During the 2022 legislative session, Walker supported a $1.1 billion income tax cut for Hoosiers. He authored several bills to improve public safety, including legislation to strengthen electronic monitoring of offenders so they can't go on to commit additional crimes. He also authored economic development legislation to help Indiana communities attract sports, tourism and convention events. Walker also led a bipartisan effort to help Indiana foster youth access and afford a driver's license and car insurance.

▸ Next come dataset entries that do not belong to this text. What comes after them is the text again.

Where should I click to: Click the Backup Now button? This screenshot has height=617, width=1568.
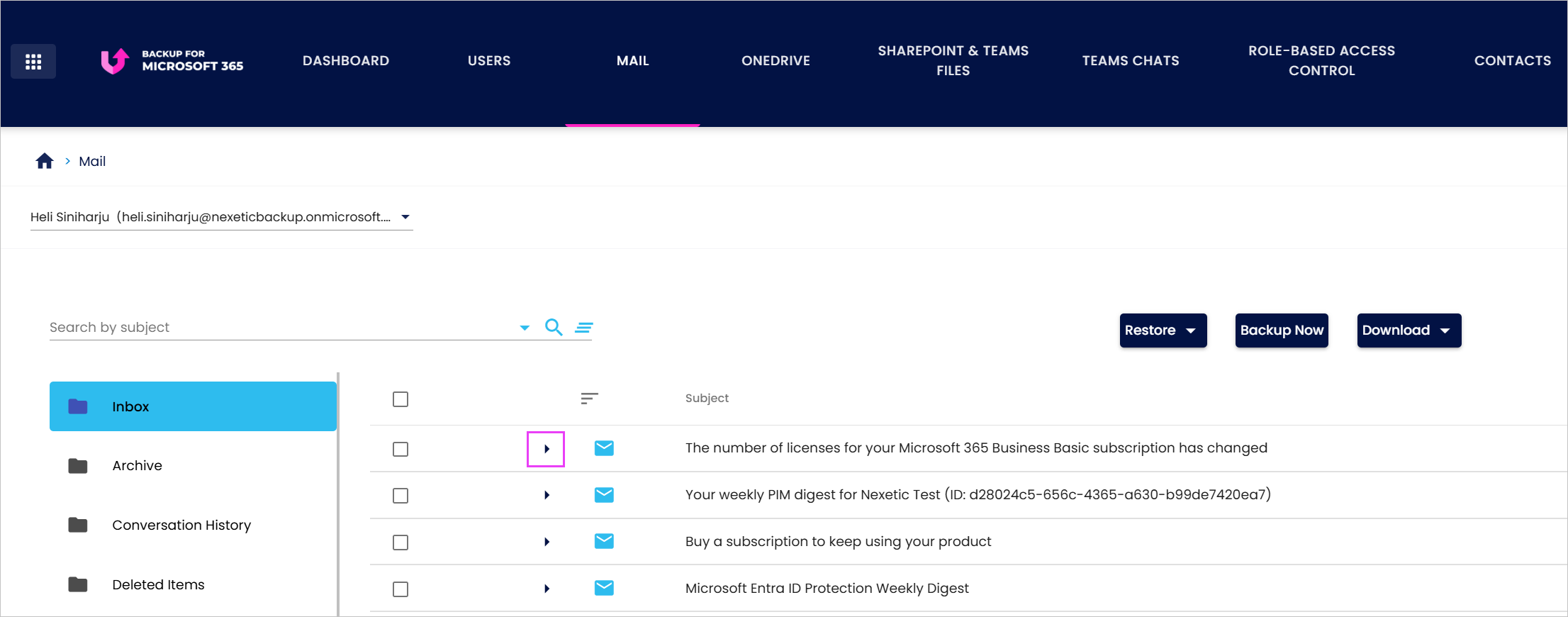[x=1282, y=330]
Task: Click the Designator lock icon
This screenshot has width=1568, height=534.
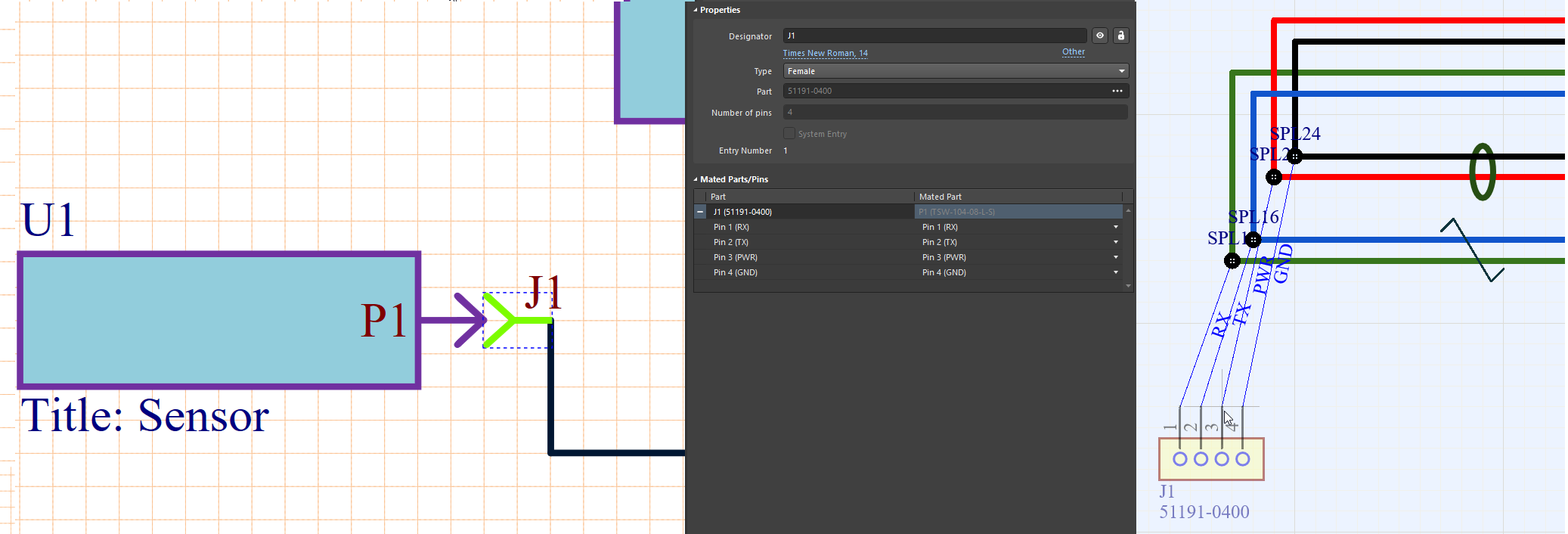Action: [1120, 36]
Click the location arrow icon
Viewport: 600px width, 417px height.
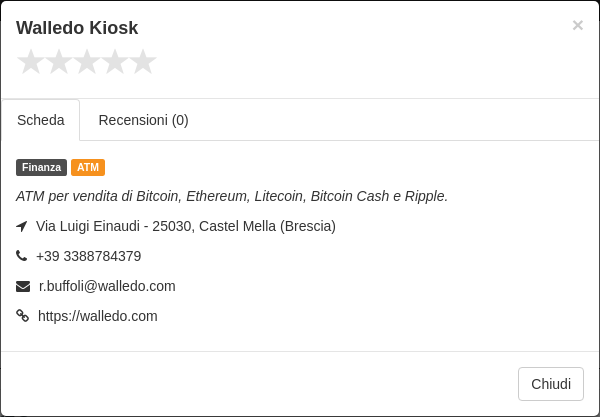[22, 226]
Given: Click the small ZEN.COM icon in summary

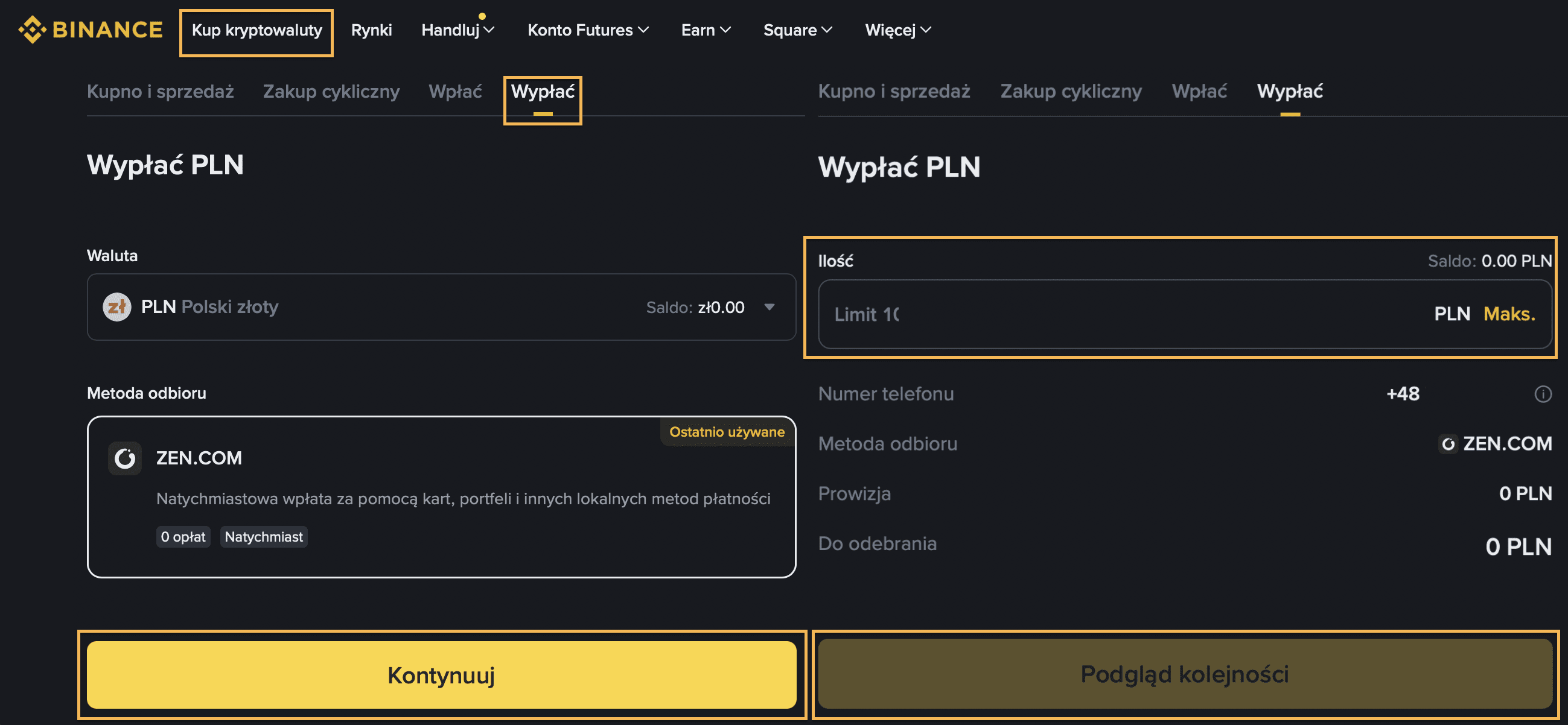Looking at the screenshot, I should [1447, 444].
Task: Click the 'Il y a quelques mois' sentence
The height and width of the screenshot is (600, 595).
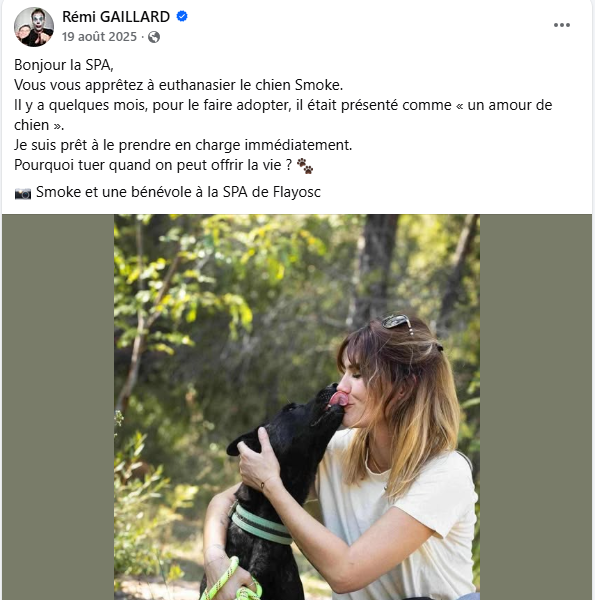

In his campaign for re-election, Walker has been endorsed by the Indiana Chamber of Commerce and the Indy Chamber BAC for his support of pro-business policies. Walker has also been endorsed by several state and local law enforcement and first responder organizations, including the Indiana State Fraternal Order of Police, the Indiana Fire Chiefs Association and the Indiana Professional Firefighters PAC as well as the Fishers Fraternal Order of Police Lodge 199 and the Lawrence Fraternal Order of Police Lodge 159. Walker has also received endorsements from labor unions including the Indiana AFL-CIO and the Indiana State Pipe Trades Association.

In March 2022, he voted against a bill that would repeal Indiana's requirement for a permit to carry a handgun in public places. In August 2022, Walker voted against a near total abortion ban in Indiana, after he expressed his opposition in July to a first trimester ban without reasonable exceptions for rape, incest, health of the mother and cases of fatal fetal anomaly.

During the 2023 legislative session, Walker authored a bill that extended the Foster Care Support Tax Credit to those who made donations to the Foster Youth Trust Fund. The bill also allows foster families to visit state parks at no cost, an idea proposed by a Girl Scout troop in Senate District 31. That same year, Walker authored a bill that directed the Statewide 911 Board to conduct a feasibility study on ways to improve Indiana's computer aided dispatch (CAD) systems and ensure that the closest first responders are reached during an emergency regardless of county lines.

Walker also led the effort to secure funding for the Sports and Tourism Bid Fund included in the biennial budget. The fund aids Indiana communities by providing additional resources to apply for and host major sports, tourism and convention events.

During the 2024 legislative session, Walker authored a bill that extended eligibility for Medicare supplement insurance for Indiana residents suffering from ALS or end stage renal disease and offers additional cost savings for these individuals, many of whom are in or are nearing end-of-life care.

Walker also sponsored a bill that brought back happy hours after a nearly 40-year ban. He claimed that the legislation would help restaurants attract more patrons and assist an industry that is still struggling with the losses of the global pandemic.